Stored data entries
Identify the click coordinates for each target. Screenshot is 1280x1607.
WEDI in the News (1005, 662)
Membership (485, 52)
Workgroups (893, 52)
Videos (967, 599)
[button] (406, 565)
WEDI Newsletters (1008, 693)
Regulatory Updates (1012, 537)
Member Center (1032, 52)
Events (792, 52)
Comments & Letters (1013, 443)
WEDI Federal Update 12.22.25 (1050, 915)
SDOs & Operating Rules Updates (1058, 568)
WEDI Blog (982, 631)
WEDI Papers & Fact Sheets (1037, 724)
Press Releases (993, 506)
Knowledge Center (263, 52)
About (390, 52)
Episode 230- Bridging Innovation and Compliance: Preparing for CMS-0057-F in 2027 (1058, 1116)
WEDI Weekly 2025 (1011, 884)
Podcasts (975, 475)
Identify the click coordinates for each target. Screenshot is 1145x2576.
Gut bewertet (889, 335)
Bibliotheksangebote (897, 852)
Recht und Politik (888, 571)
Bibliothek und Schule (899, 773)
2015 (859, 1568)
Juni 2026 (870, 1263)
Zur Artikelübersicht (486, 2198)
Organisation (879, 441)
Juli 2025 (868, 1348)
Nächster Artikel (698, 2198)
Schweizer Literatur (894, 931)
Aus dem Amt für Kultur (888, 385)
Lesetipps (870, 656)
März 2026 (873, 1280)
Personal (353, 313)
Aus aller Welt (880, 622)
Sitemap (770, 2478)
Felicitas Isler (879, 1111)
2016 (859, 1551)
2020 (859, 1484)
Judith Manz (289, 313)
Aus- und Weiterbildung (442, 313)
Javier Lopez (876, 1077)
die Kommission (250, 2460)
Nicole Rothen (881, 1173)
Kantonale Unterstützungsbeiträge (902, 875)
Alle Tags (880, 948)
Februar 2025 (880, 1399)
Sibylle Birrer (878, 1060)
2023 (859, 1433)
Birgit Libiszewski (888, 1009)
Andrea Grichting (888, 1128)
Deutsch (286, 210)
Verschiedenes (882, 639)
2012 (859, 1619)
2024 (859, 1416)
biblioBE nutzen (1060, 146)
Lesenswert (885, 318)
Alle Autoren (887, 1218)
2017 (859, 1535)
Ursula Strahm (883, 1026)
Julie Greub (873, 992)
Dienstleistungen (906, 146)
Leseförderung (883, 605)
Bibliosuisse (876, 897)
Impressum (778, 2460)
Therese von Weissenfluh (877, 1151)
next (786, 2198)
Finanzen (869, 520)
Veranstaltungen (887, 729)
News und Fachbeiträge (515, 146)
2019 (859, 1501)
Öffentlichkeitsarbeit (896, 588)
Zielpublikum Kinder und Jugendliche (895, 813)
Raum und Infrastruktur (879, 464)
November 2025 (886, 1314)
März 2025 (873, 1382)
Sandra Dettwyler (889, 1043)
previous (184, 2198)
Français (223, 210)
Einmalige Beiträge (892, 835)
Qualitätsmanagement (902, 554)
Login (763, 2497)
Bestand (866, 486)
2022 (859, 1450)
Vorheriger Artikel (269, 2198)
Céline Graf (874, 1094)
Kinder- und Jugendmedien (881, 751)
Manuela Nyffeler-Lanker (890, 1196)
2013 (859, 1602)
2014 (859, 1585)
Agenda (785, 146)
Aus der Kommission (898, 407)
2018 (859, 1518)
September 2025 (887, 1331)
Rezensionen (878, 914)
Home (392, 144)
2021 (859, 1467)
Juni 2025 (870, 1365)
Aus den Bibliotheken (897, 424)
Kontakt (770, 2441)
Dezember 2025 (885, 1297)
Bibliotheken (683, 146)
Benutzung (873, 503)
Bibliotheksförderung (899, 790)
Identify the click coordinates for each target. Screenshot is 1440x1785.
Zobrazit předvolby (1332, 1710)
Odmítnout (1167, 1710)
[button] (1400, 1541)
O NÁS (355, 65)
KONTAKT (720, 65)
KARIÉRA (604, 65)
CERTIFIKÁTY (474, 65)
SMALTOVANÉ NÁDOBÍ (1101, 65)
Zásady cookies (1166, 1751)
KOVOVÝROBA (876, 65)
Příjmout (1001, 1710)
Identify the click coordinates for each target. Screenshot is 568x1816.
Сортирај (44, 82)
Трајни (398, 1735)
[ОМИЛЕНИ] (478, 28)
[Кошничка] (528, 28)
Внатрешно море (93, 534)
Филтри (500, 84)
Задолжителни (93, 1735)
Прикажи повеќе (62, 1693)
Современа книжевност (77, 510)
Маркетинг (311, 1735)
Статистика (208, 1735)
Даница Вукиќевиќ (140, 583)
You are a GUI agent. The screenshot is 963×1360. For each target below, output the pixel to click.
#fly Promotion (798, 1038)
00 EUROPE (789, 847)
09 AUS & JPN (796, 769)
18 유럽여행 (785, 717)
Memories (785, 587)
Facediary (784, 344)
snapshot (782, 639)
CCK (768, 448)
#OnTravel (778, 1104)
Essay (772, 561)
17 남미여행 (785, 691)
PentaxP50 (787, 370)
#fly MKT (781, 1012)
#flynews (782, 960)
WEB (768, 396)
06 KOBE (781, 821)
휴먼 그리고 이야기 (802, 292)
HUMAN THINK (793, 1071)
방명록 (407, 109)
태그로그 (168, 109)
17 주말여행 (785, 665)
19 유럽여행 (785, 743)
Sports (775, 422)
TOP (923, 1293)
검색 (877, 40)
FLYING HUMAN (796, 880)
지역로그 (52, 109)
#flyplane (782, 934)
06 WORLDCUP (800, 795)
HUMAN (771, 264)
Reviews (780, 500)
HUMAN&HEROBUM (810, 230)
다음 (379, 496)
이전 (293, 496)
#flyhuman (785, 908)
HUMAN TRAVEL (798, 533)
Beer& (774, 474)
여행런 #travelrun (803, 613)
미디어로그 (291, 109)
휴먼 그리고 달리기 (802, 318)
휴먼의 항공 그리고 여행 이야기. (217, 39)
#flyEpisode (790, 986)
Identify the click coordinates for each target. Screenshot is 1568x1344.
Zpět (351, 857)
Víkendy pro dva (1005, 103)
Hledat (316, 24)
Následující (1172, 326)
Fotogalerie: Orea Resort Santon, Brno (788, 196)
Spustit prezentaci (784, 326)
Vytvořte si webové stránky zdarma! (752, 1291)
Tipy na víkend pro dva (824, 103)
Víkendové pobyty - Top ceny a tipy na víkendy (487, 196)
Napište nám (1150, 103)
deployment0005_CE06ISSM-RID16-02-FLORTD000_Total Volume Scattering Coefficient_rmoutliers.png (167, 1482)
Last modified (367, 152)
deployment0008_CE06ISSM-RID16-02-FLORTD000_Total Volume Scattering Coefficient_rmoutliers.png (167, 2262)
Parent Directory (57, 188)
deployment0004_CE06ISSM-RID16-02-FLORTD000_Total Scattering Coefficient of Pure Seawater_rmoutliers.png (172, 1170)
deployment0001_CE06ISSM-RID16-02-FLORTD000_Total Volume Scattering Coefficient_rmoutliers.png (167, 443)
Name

Your task: Copy all of the material above line for line, changing nothing.

Task answer:
Identify the click coordinates for each target. Screenshot is 1280x1607.
WEDI in the News (1005, 662)
Membership (485, 52)
Workgroups (893, 52)
Videos (967, 599)
[button] (406, 565)
WEDI Newsletters (1008, 693)
Regulatory Updates (1012, 537)
Member Center (1032, 52)
Events (792, 52)
Comments & Letters (1013, 443)
WEDI Federal Update 12.22.25 (1050, 915)
SDOs & Operating Rules Updates (1058, 568)
WEDI Blog (982, 631)
WEDI Papers & Fact Sheets (1037, 724)
Press Releases (993, 506)
Knowledge Center (263, 52)
About (390, 52)
Episode 230- Bridging Innovation and Compliance: Preparing for CMS-0057-F in 2027 (1058, 1116)
WEDI Weekly 2025 (1011, 884)
Podcasts (975, 475)
Identify the click coordinates for each target. Screenshot is 1145x2576.
Gut bewertet (889, 335)
Bibliotheksangebote (897, 852)
Recht und Politik (888, 571)
Bibliothek und Schule (899, 773)
2015 (859, 1568)
Juni 2026 (870, 1263)
Zur Artikelübersicht (486, 2198)
Organisation (879, 441)
Juli 2025 (868, 1348)
Nächster Artikel (698, 2198)
Schweizer Literatur (894, 931)
Aus dem Amt für Kultur (888, 385)
Lesetipps (870, 656)
März 2026 (873, 1280)
Personal (353, 313)
Aus aller Welt (880, 622)
Sitemap (770, 2478)
Felicitas Isler (879, 1111)
2016 (859, 1551)
2020 (859, 1484)
Judith Manz (289, 313)
Aus- und Weiterbildung (442, 313)
Javier Lopez (876, 1077)
die Kommission (250, 2460)
Nicole Rothen (881, 1173)
Kantonale Unterstützungsbeiträge (902, 875)
Alle Tags (880, 948)
Februar 2025 (880, 1399)
Sibylle Birrer (878, 1060)
2023 (859, 1433)
Birgit Libiszewski (888, 1009)
Andrea Grichting (888, 1128)
Deutsch (286, 210)
Verschiedenes (882, 639)
2012 (859, 1619)
2024 (859, 1416)
biblioBE nutzen (1060, 146)
Lesenswert (885, 318)
Alle Autoren (887, 1218)
2017 (859, 1535)
Ursula Strahm (883, 1026)
Julie Greub (873, 992)
Dienstleistungen (906, 146)
Leseförderung (883, 605)
Bibliosuisse (876, 897)
Impressum (778, 2460)
Therese von Weissenfluh (877, 1151)
next (786, 2198)
Finanzen (869, 520)
Veranstaltungen (887, 729)
News und Fachbeiträge (515, 146)
2019 (859, 1501)
Öffentlichkeitsarbeit (896, 588)
Zielpublikum Kinder und Jugendliche (895, 813)
Raum und Infrastruktur (879, 464)
November 2025 (886, 1314)
März 2025 (873, 1382)
Sandra Dettwyler (889, 1043)
previous (184, 2198)
Français (223, 210)
Einmalige Beiträge (892, 835)
Qualitätsmanagement (902, 554)
Login (763, 2497)
Bestand (866, 486)
2022 (859, 1450)
Vorheriger Artikel (269, 2198)
Céline Graf (874, 1094)
Kinder- und Jugendmedien (881, 751)
Manuela Nyffeler-Lanker (890, 1196)
2013 (859, 1602)
2014 (859, 1585)
Agenda (785, 146)
Aus der Kommission (898, 407)
2018 (859, 1518)
September 2025 (887, 1331)
Rezensionen (878, 914)
Home (392, 144)
2021 (859, 1467)
Juni 2025 (870, 1365)
Aus den Bibliotheken (897, 424)
Kontakt (770, 2441)
Dezember 2025 (885, 1297)
Bibliotheken (683, 146)
Benutzung (873, 503)
Bibliotheksförderung (899, 790)
Identify the click coordinates for each target. Screenshot is 1440x1785.
Zobrazit předvolby (1332, 1710)
Odmítnout (1167, 1710)
[button] (1400, 1541)
O NÁS (355, 65)
KONTAKT (720, 65)
KARIÉRA (604, 65)
CERTIFIKÁTY (474, 65)
SMALTOVANÉ NÁDOBÍ (1101, 65)
Zásady cookies (1166, 1751)
KOVOVÝROBA (876, 65)
Příjmout (1001, 1710)
Identify the click coordinates for each target. Screenshot is 568x1816.
Сортирај (44, 82)
Трајни (398, 1735)
[ОМИЛЕНИ] (478, 28)
[Кошничка] (528, 28)
Внатрешно море (93, 534)
Филтри (500, 84)
Задолжителни (93, 1735)
Прикажи повеќе (62, 1693)
Современа книжевност (77, 510)
Маркетинг (311, 1735)
Статистика (208, 1735)
Даница Вукиќевиќ (140, 583)
You are a GUI agent. The screenshot is 963×1360. For each target below, output the pixel to click.
#fly Promotion (798, 1038)
00 EUROPE (789, 847)
09 AUS & JPN (796, 769)
18 유럽여행 (785, 717)
Memories (785, 587)
Facediary (784, 344)
snapshot (782, 639)
CCK (768, 448)
#OnTravel (778, 1104)
Essay (772, 561)
17 남미여행 (785, 691)
PentaxP50 (787, 370)
#fly MKT (781, 1012)
#flynews (782, 960)
WEB (768, 396)
06 KOBE (781, 821)
휴먼 그리고 이야기 (802, 292)
HUMAN THINK (793, 1071)
방명록 (407, 109)
태그로그 (168, 109)
17 주말여행 (785, 665)
19 유럽여행 (785, 743)
Sports (775, 422)
TOP (923, 1293)
검색 (877, 40)
FLYING HUMAN (796, 880)
지역로그 (52, 109)
#flyplane (782, 934)
06 WORLDCUP (800, 795)
HUMAN (771, 264)
Reviews (780, 500)
HUMAN&HEROBUM (810, 230)
다음 (379, 496)
이전 (293, 496)
#flyhuman (785, 908)
HUMAN TRAVEL (798, 533)
Beer& (774, 474)
여행런 #travelrun (803, 613)
미디어로그 (291, 109)
휴먼 그리고 달리기 (802, 318)
휴먼의 항공 그리고 여행 이야기. (217, 39)
#flyEpisode (790, 986)
Identify the click coordinates for each target. Screenshot is 1568x1344.
Zpět (351, 857)
Víkendy pro dva (1005, 103)
Hledat (316, 24)
Následující (1172, 326)
Fotogalerie: Orea Resort Santon, Brno (788, 196)
Spustit prezentaci (784, 326)
Vytvořte si webové stránky zdarma! (752, 1291)
Tipy na víkend pro dva (824, 103)
Víkendové pobyty - Top ceny a tipy na víkendy (487, 196)
Napište nám (1150, 103)
deployment0005_CE06ISSM-RID16-02-FLORTD000_Total Volume Scattering Coefficient_rmoutliers.png (167, 1482)
Last modified (367, 152)
deployment0008_CE06ISSM-RID16-02-FLORTD000_Total Volume Scattering Coefficient_rmoutliers.png (167, 2262)
Parent Directory (57, 188)
deployment0004_CE06ISSM-RID16-02-FLORTD000_Total Scattering Coefficient of Pure Seawater_rmoutliers.png (172, 1170)
deployment0001_CE06ISSM-RID16-02-FLORTD000_Total Volume Scattering Coefficient_rmoutliers.png (167, 443)
Name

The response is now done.